Mammalian protein found in humans

Voltage-gated inwardly rectifying potassium channel KCNH2 also known as hERG (the human Ether-à-go-go-Related Gene) is a protein encoded by the gene KCNH2 K_{v}11.1, the α subunit of a potassium ion channel. This ion channel (sometimes simply denoted as 'hERG') is best known for its contribution to the electrical activity of the heart: the hERG channel mediates the repolarizing I_{Kr} current in the cardiac action potential, which helps coordinate the heart's beating.

When this channel's ability to conduct electrical current across the cell membrane is inhibited or compromised, either by application of drugs or by rare mutations in some families, it can result in a potentially fatal disorder called long QT syndrome. Conversely, genetic mutations that increase the current through these channels can lead to the related inherited heart rhythm disorder short QT syndrome. A number of clinically successful drugs in the market have had the tendency to inhibit hERG, lengthening the QT and potentially leading to a fatal irregularity of the heartbeat (a ventricular tachyarrhythmia called torsades de pointes). This has made hERG inhibition an important antitarget that must be avoided during drug development.

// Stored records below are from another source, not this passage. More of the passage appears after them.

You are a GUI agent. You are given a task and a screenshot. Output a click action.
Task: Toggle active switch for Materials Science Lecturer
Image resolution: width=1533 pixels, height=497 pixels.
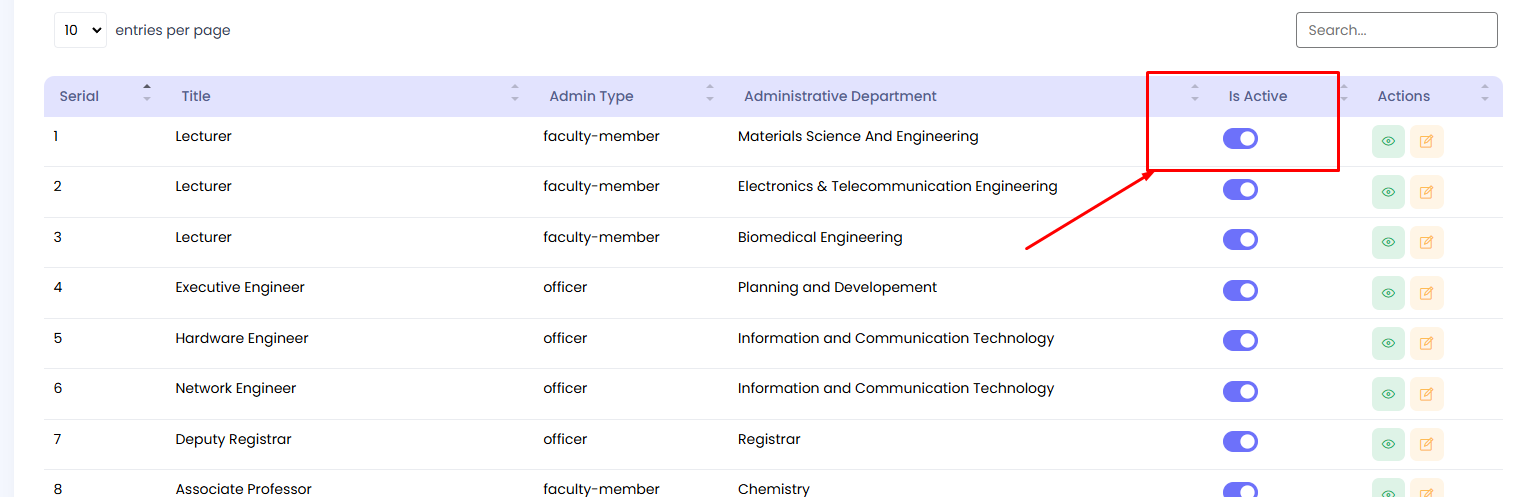(1240, 139)
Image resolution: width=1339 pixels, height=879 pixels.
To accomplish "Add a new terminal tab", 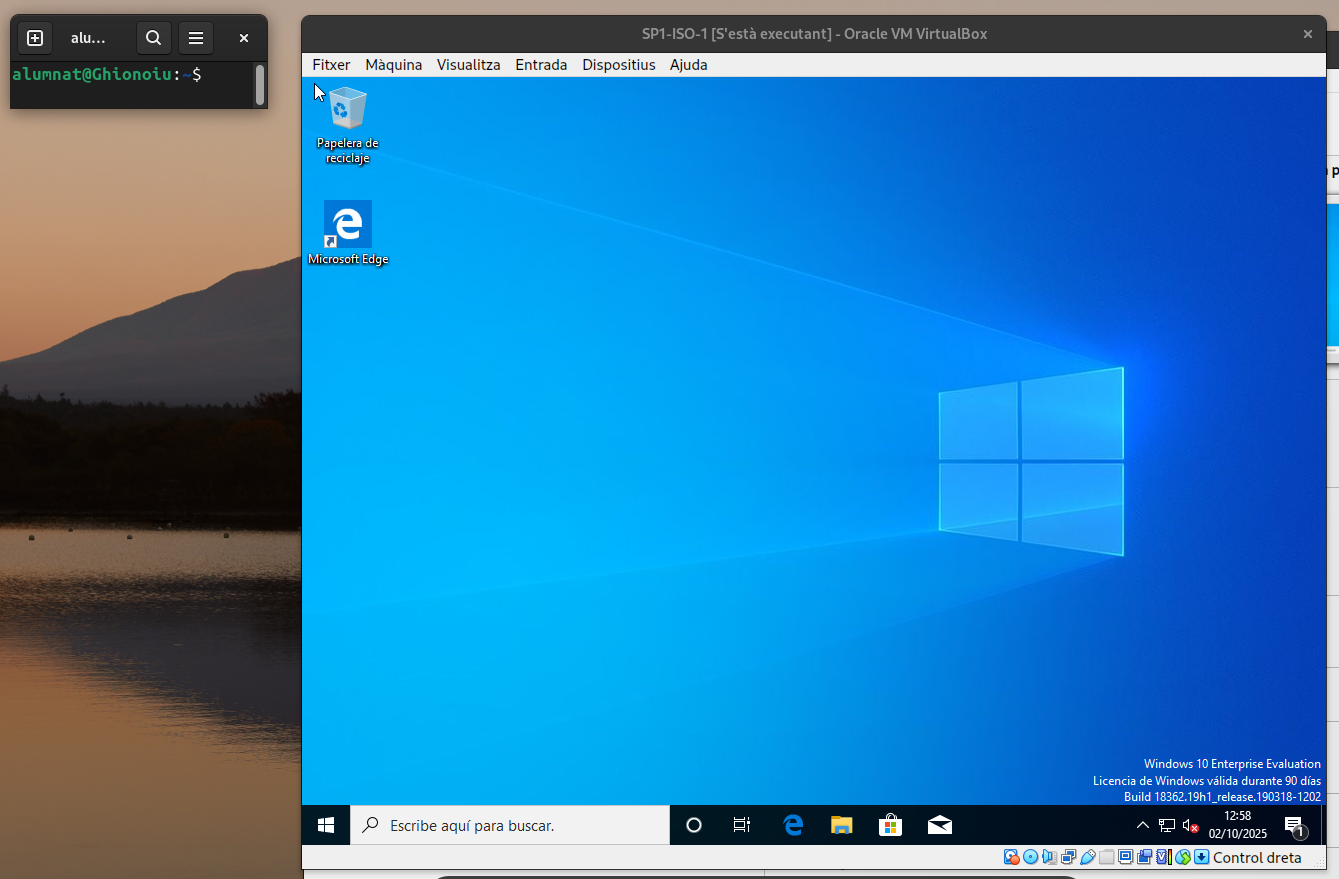I will (x=35, y=38).
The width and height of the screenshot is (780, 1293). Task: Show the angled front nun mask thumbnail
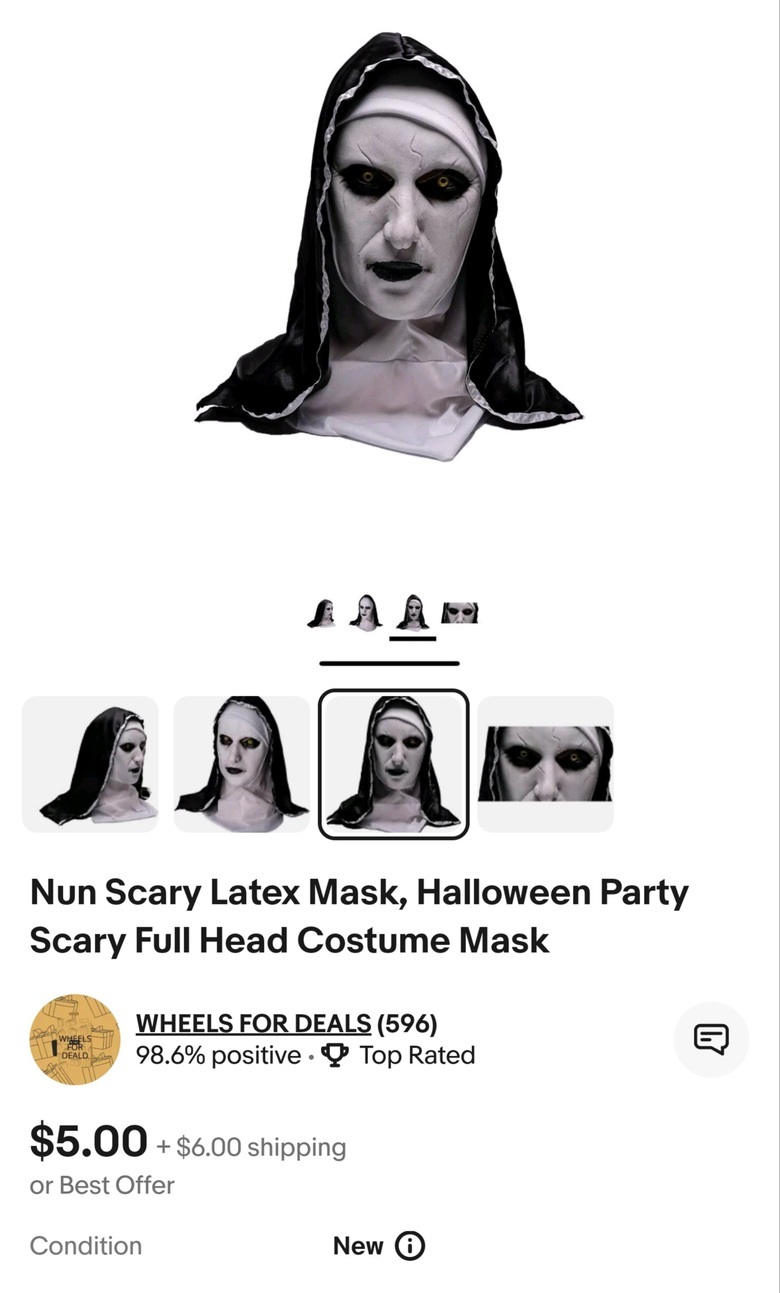pyautogui.click(x=242, y=764)
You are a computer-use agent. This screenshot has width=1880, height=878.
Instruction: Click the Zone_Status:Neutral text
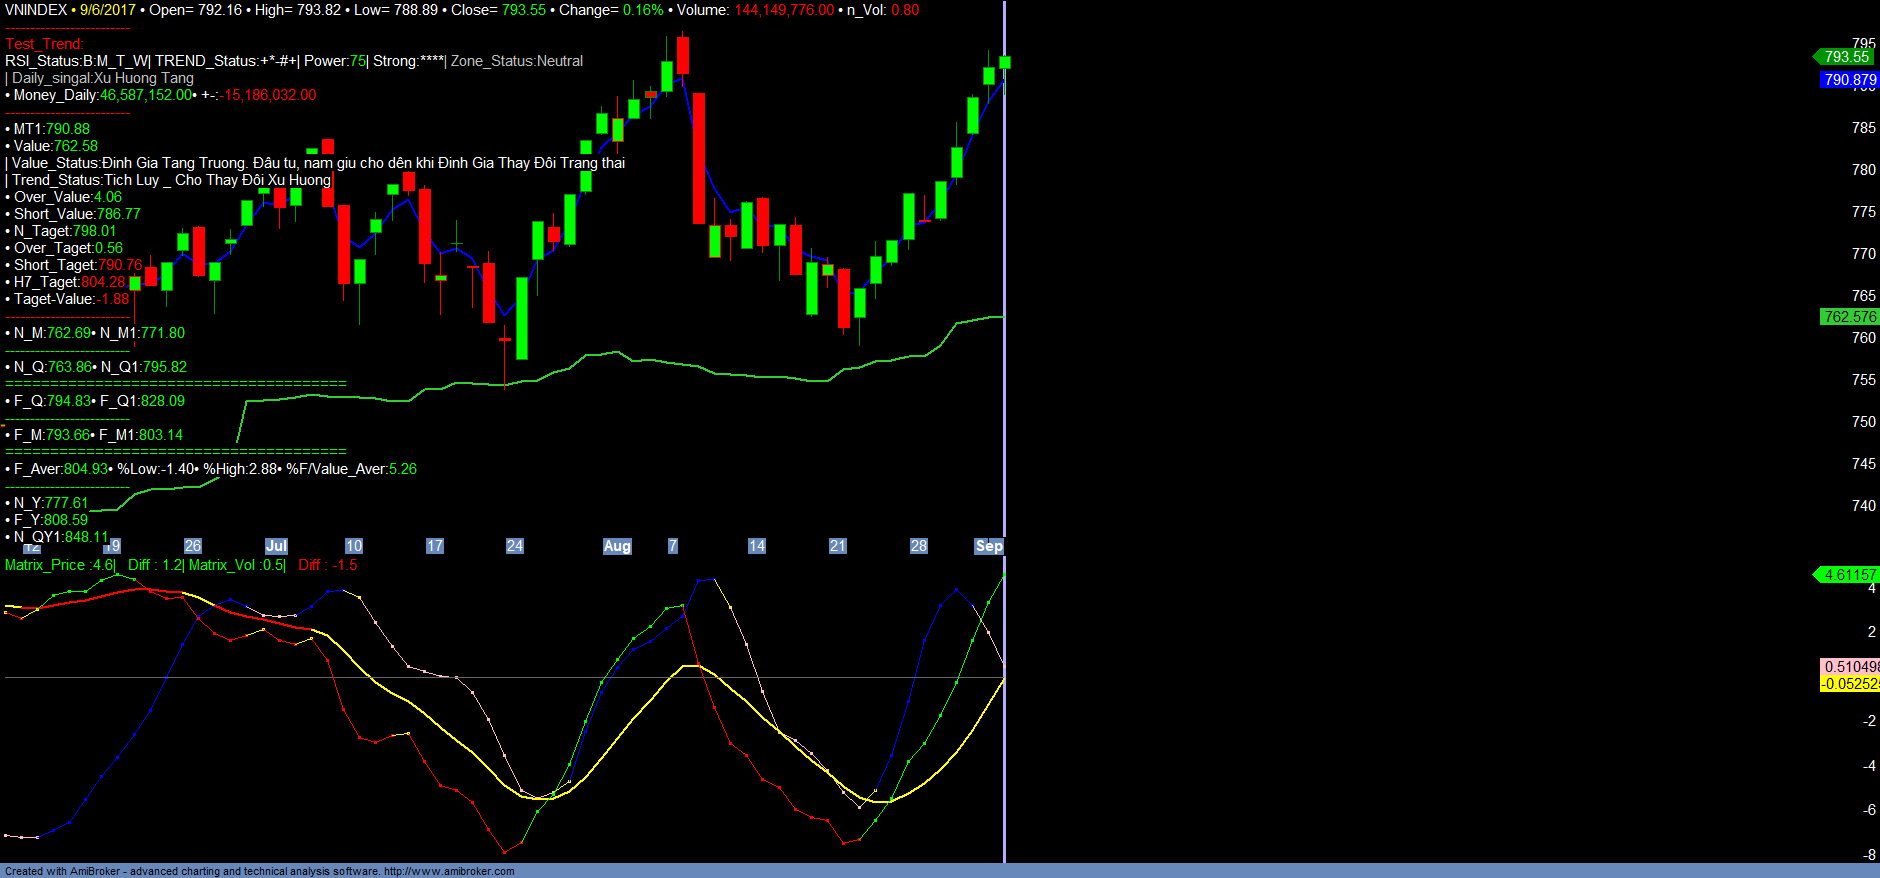pyautogui.click(x=517, y=61)
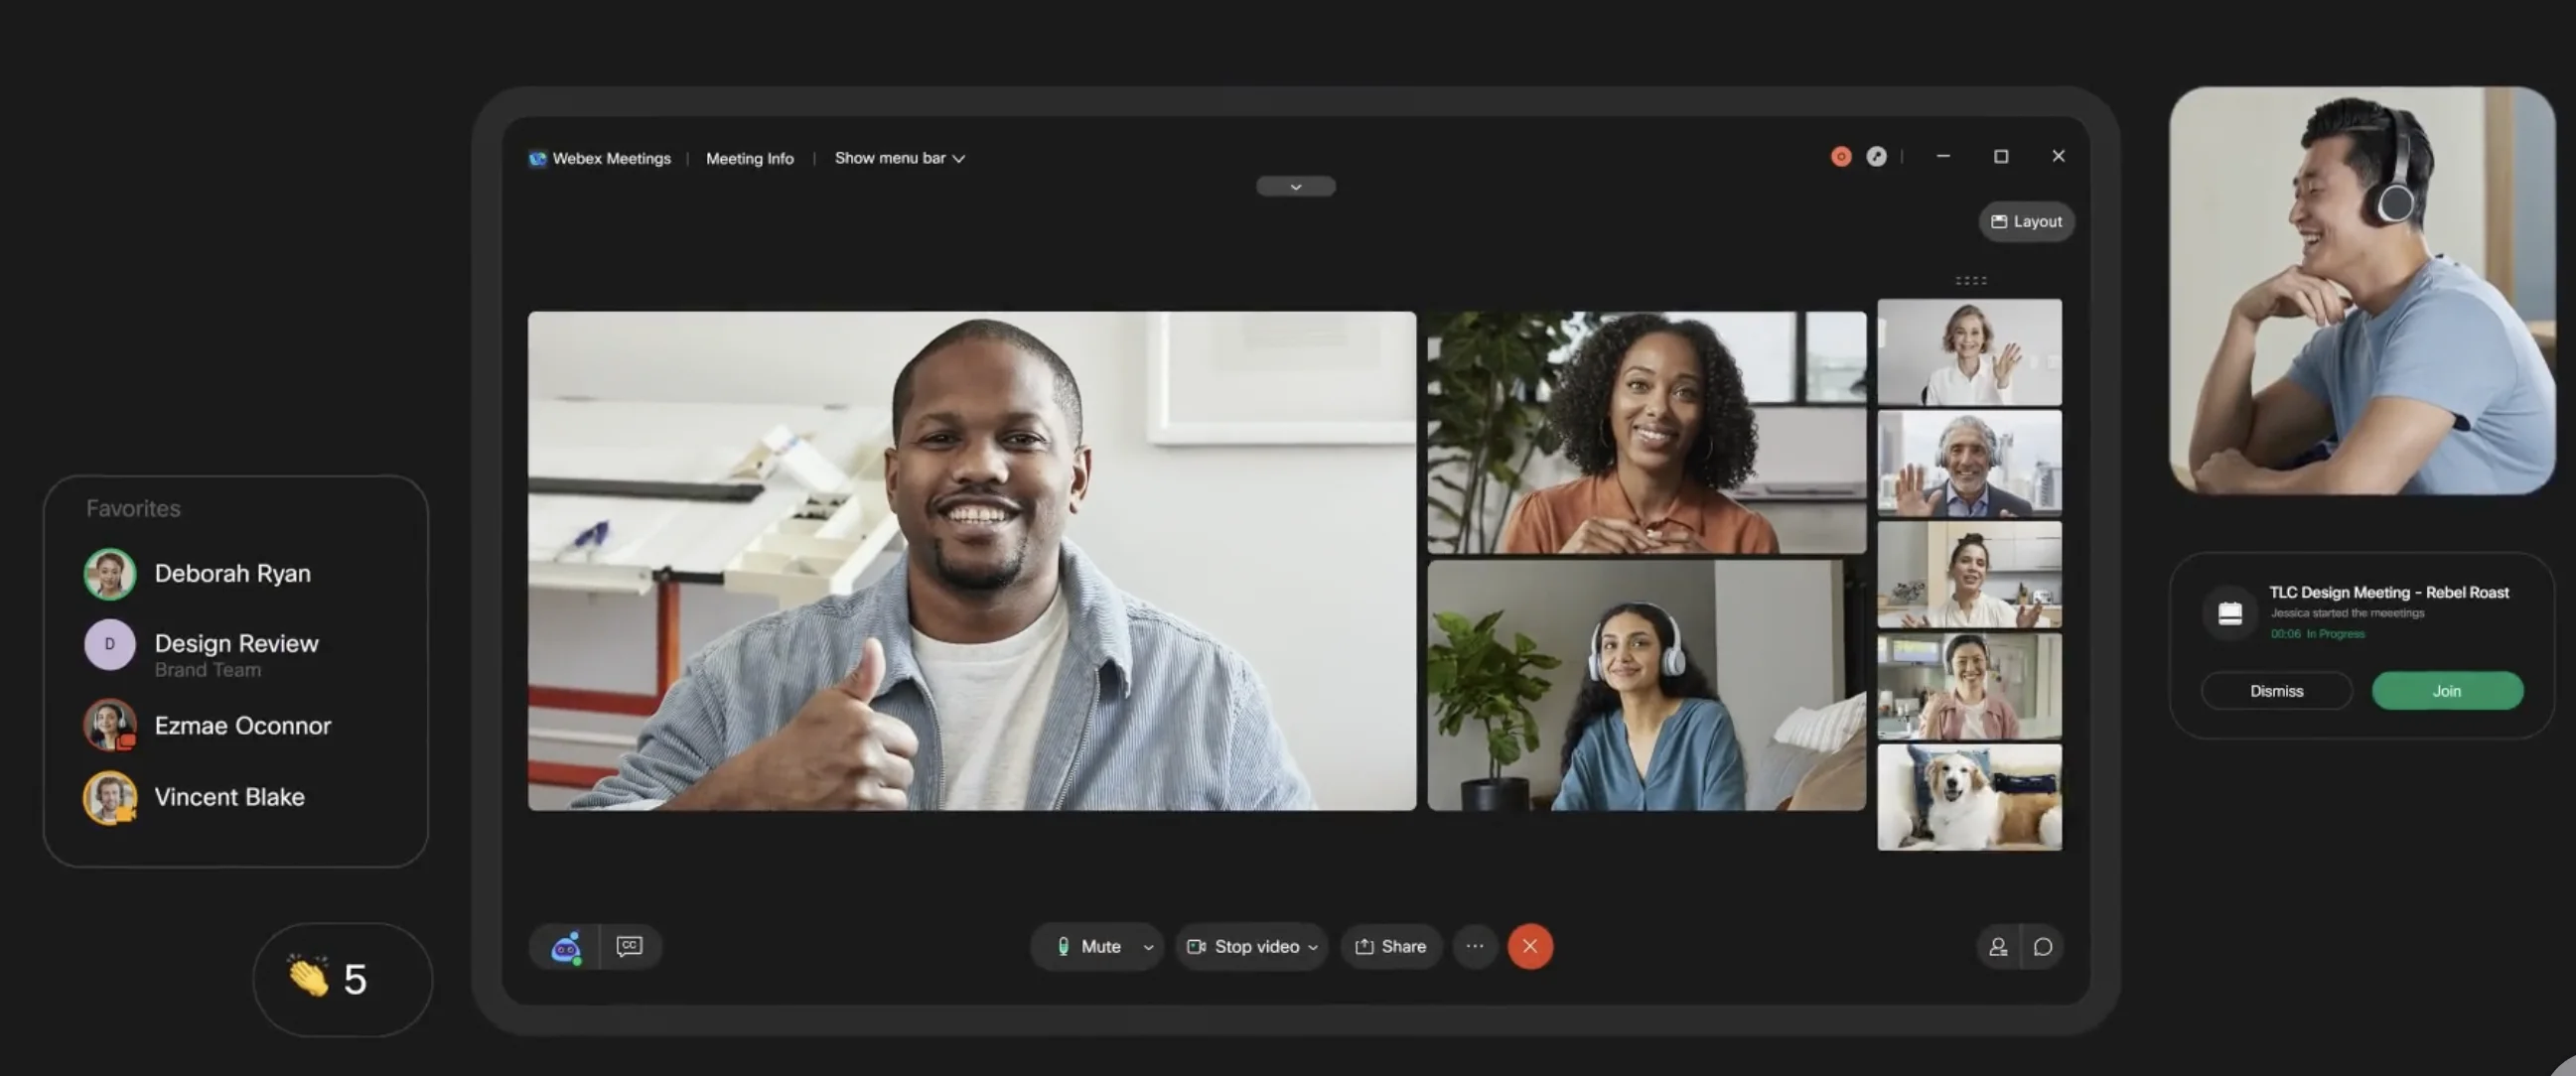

hERG has also been associated with modulating the functions of some cells of the nervous system and with establishing and maintaining cancer-like features in leukemic cells.

== Function ==
hERG forms the major portion of one of the ion channel proteins (the 'rapid' delayed rectifier current (I_{Kr})) that conducts potassium (K^{+}) ions out of the muscle cells of the heart (cardiac myocytes), and this current is critical in correctly timing the return to the resting state (repolarization) of the cell membrane during the cardiac action potential. Sometimes, when referring to the pharmacological effects of drugs, the terms "hERG channels" and I_{Kr} are used interchangeably, but, in the technical sense, "hERG channels" can be made only by scientists in the laboratory; in formal terms, the naturally occurring channels in the body that include hERG are referred to by the name of the electrical current that has been measured in that cell type, so, for example, in the heart, the correct name is I_{Kr}. This difference in nomenclature becomes clearer in the controversy as to whether the channels conducting I_{Kr} include other subunits (e.g., β subunits) or whether the channels include a mixture of different types (isoforms) of hERG, but, when the originally-discovered form of hERG is experimentally transferred into cells that previously lacked hERG (i.e., heterologous expression), a potassium ion channel is formed, and this channel has many signature features of the cardiac 'rapid' delayed rectifier current (I_{Kr}), including I_{Kr}'s inward rectification that results in the channel producing a 'paradoxical resurgent current' in response to repolarization of the membrane.

== Structure ==
A detailed atomic structure for hERG based on X-ray crystallography is not yet available, but structures have recently been solved by electron microscopy. In the laboratory the heterologously expressed hERG potassium channel comprises four identical α subunits, which form the channel's pore through the plasma membrane. Each hERG subunit consists of 6 transmembrane α-helices, numbered S1–S6, a pore helix situated between S5 and S6, and cytoplasmically located N- and C-termini. The S4 helix contains a positively charged arginine or lysine amino acid residue at every 3rd position and is thought to act as a voltage-sensitive sensor, which allows the channel to respond to voltage changes by changing conformations between conducting and non-conducting states (called 'gating'). Between the S5 and S6 helices, there is an extracellular loop (known as 'the turret') and 'the pore loop', which begins and ends extracellularly but loops into the plasma membrane; the pore loop for each of the hERG subunits in one channel faces into the ion-conducting pore and is adjacent to the corresponding loops of the three other subunits, and together they form the selectivity filter region of the channel pore. The selectivity sequence, SVGFG, is very similar to that contained in bacterial KcsA channels. Although a full crystal structure for hERG is not yet available, a structure has been found for the cytoplasmic N-terminus, which was shown to contain a PAS domain (aminoacid 26–135) that slows the rate of deactivation.

== Genetics ==
Loss-of-function mutations in this channel may lead to long QT syndrome (LQT2), while gain-of-function mutations may lead to short QT syndrome. Both clinical disorders stem from ion channel dysfunction (so-called channelopathies) that can lead to the risk of potentially fatal cardiac arrhythmias (e.g., torsades de pointes), due to repolarization disturbances of the cardiac action potential. There are far more hERG mutations described for long QT syndrome than for short QT syndrome.

== Drug interactions ==
This channel is also sensitive to drug binding, as well as decreased extracellular potassium levels, both of which can result in decreased channel function and drug-induced (acquired) long QT syndrome. Among the drugs that can cause QT prolongation, the more common ones include antiarrhythmics (especially Class 1A and Class III), anti-psychotic agents, and certain antibiotics (including quinolones and macrolides).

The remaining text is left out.